[Stored data entries]

******************************

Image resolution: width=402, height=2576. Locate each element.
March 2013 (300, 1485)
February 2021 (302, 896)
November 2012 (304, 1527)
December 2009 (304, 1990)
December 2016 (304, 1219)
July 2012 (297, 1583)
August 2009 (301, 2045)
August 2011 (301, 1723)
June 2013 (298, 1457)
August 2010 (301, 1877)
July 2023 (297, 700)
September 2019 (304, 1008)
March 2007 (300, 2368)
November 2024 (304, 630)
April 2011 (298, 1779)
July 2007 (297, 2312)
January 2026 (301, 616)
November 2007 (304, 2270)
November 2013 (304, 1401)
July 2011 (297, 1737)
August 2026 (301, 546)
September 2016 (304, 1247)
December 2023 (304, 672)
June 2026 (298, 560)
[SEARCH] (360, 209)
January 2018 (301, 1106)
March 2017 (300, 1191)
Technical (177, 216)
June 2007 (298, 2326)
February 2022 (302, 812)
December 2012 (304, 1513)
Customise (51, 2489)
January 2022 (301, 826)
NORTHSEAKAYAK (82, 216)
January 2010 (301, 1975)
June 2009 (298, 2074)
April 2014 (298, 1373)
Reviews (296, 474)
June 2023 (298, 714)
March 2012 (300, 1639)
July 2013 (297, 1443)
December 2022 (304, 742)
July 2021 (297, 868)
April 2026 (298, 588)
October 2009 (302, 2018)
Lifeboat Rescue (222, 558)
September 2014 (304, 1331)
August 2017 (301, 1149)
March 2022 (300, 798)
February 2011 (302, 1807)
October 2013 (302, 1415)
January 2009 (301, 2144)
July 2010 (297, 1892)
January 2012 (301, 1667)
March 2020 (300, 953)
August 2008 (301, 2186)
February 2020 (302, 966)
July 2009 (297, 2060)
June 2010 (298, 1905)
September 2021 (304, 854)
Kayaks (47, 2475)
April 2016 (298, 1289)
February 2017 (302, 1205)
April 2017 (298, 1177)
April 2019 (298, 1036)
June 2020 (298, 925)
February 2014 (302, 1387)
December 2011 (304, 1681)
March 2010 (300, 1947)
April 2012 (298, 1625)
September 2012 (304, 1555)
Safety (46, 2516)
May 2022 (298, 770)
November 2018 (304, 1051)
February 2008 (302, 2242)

******************************

_Problem details_. The full set of entries must be printed again without any alteration.

_Answer to the exercise_.
Image resolution: width=402, height=2576. Locate each element.
March 2013 (300, 1485)
February 2021 (302, 896)
November 2012 (304, 1527)
December 2009 (304, 1990)
December 2016 (304, 1219)
July 2012 (297, 1583)
August 2009 (301, 2045)
August 2011 (301, 1723)
June 2013 (298, 1457)
August 2010 (301, 1877)
July 2023 (297, 700)
September 2019 (304, 1008)
March 2007 (300, 2368)
November 2024 (304, 630)
April 2011 (298, 1779)
July 2007 (297, 2312)
January 2026 (301, 616)
November 2007 (304, 2270)
November 2013 (304, 1401)
July 2011 (297, 1737)
August 2026 (301, 546)
September 2016 (304, 1247)
December 2023 (304, 672)
June 2026 (298, 560)
[SEARCH] (360, 209)
January 2018 (301, 1106)
March 2017 (300, 1191)
Technical (177, 216)
June 2007 (298, 2326)
February 2022 (302, 812)
December 2012 (304, 1513)
Customise (51, 2489)
January 2022 (301, 826)
NORTHSEAKAYAK (82, 216)
January 2010 (301, 1975)
June 2009 (298, 2074)
April 2014 (298, 1373)
Reviews (296, 474)
June 2023 (298, 714)
March 2012 (300, 1639)
July 2013 (297, 1443)
December 2022 (304, 742)
July 2021 (297, 868)
April 2026 (298, 588)
October 2009 (302, 2018)
Lifeboat Rescue (222, 558)
September 2014 (304, 1331)
August 2017 (301, 1149)
March 2022 (300, 798)
February 2011 (302, 1807)
October 2013 (302, 1415)
January 2009 (301, 2144)
July 2010 (297, 1892)
January 2012 (301, 1667)
March 2020 (300, 953)
August 2008 (301, 2186)
February 2020 (302, 966)
July 2009 (297, 2060)
June 2010 (298, 1905)
September 2021 (304, 854)
Kayaks (47, 2475)
April 2016 (298, 1289)
February 2017 (302, 1205)
April 2017 (298, 1177)
April 2019 (298, 1036)
June 2020 (298, 925)
February 2014 (302, 1387)
December 2011 (304, 1681)
March 2010 (300, 1947)
April 2012 (298, 1625)
September 2012 (304, 1555)
Safety (46, 2516)
May 2022 (298, 770)
November 2018 (304, 1051)
February 2008 (302, 2242)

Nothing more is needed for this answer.